Requirement => Output everything from the line containing "Select the Custom" down to the line containing "Looking at the screenshot, I should click(386, 177).", copying each line exactly as it appears.

A run of entries
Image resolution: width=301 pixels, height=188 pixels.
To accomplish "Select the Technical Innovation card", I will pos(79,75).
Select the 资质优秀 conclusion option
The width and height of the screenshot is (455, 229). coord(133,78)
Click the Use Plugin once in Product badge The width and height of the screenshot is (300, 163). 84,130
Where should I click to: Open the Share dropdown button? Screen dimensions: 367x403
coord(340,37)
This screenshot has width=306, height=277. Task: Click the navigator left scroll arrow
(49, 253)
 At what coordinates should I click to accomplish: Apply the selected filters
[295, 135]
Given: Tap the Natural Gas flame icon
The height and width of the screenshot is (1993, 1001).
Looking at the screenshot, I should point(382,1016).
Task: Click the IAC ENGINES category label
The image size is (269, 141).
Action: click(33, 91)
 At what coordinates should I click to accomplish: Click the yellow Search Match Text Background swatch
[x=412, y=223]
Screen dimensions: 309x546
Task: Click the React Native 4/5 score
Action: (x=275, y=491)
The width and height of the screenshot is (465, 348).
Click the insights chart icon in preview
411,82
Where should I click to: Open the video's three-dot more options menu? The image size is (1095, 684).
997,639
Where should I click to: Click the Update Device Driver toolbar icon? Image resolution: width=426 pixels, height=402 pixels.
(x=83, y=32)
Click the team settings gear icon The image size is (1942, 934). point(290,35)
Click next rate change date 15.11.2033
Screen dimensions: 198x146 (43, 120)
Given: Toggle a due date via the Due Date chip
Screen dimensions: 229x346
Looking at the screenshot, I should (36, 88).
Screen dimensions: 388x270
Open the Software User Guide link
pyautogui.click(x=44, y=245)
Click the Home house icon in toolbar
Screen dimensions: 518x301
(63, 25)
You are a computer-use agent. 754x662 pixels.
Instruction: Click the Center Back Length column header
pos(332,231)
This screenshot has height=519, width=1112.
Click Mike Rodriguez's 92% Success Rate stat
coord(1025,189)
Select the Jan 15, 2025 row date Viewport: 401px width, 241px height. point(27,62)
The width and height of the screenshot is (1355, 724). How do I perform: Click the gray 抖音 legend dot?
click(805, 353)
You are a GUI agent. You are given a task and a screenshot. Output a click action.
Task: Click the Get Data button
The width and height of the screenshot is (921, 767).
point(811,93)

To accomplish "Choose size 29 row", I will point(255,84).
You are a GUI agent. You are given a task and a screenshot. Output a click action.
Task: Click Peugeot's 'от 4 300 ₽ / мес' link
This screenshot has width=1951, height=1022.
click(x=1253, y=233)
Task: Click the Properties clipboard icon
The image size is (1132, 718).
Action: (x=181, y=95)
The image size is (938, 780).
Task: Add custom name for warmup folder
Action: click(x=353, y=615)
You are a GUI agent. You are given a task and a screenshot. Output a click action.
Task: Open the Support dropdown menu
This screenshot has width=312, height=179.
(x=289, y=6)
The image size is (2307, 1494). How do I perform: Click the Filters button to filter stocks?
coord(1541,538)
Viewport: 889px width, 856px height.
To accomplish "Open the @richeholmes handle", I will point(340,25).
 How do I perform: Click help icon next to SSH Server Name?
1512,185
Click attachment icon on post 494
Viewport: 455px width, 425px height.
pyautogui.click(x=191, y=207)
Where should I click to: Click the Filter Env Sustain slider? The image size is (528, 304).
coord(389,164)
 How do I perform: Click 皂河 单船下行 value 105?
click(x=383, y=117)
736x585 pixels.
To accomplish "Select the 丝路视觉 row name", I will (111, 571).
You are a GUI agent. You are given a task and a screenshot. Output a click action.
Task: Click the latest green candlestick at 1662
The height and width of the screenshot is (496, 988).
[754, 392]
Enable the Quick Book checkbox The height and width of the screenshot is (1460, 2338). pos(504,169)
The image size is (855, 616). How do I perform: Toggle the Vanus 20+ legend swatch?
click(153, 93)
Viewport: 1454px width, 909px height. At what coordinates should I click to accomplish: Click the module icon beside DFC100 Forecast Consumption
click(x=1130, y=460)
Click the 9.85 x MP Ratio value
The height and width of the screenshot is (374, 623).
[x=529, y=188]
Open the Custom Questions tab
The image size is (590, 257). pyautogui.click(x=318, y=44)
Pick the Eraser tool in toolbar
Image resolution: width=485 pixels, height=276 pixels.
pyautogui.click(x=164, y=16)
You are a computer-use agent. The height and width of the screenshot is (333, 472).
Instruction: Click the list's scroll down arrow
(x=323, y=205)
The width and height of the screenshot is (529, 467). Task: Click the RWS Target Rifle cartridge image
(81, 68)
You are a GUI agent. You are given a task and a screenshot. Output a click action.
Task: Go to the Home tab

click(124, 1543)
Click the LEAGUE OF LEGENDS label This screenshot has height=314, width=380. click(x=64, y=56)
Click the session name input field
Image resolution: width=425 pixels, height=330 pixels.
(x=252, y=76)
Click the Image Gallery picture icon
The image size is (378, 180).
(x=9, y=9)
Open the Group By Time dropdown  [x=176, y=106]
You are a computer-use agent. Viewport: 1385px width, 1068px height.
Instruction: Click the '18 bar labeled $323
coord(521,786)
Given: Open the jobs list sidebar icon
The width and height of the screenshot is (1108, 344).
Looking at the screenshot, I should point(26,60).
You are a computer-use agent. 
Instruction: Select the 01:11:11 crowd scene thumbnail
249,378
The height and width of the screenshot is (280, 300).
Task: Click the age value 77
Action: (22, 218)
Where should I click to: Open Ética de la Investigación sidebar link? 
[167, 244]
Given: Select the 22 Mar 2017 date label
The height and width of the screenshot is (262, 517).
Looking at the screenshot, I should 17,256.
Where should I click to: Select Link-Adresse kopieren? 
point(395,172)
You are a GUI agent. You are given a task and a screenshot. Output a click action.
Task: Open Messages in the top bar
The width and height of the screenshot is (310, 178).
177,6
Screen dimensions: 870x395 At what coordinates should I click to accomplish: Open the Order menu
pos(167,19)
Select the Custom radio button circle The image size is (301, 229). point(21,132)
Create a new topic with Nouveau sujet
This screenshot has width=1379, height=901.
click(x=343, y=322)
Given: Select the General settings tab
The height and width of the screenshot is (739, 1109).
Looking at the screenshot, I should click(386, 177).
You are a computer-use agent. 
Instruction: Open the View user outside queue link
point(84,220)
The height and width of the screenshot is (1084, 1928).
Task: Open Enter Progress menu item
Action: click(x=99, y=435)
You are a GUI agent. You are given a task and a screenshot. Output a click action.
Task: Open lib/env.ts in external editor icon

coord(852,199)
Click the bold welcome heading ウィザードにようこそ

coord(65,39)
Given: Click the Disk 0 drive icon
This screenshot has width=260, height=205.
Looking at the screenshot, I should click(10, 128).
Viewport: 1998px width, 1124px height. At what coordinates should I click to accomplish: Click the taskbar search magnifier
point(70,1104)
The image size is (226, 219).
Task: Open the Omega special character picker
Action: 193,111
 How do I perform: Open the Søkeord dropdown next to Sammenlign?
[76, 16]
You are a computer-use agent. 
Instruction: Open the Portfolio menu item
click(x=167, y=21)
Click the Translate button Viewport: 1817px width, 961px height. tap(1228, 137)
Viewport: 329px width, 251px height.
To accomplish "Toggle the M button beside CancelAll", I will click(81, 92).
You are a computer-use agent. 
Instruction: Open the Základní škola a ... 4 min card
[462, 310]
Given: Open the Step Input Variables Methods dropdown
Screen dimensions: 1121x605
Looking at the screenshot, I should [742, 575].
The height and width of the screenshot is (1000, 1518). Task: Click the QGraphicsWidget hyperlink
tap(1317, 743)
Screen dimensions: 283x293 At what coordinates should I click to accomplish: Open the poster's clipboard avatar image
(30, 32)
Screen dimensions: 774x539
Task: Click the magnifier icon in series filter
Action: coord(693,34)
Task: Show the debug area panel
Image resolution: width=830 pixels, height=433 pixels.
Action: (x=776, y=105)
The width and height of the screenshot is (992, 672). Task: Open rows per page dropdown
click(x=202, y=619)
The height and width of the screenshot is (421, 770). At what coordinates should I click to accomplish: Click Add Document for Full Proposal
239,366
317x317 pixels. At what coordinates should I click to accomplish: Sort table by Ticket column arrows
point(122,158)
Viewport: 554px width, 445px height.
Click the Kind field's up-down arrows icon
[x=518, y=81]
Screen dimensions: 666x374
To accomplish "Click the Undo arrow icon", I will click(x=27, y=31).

Expected output =>
Select the Custom radio button circle The image size is (301, 229). point(21,132)
Create a new topic with Nouveau sujet
This screenshot has width=1379, height=901.
click(x=343, y=322)
Given: Select the General settings tab
The height and width of the screenshot is (739, 1109).
Looking at the screenshot, I should click(386, 177).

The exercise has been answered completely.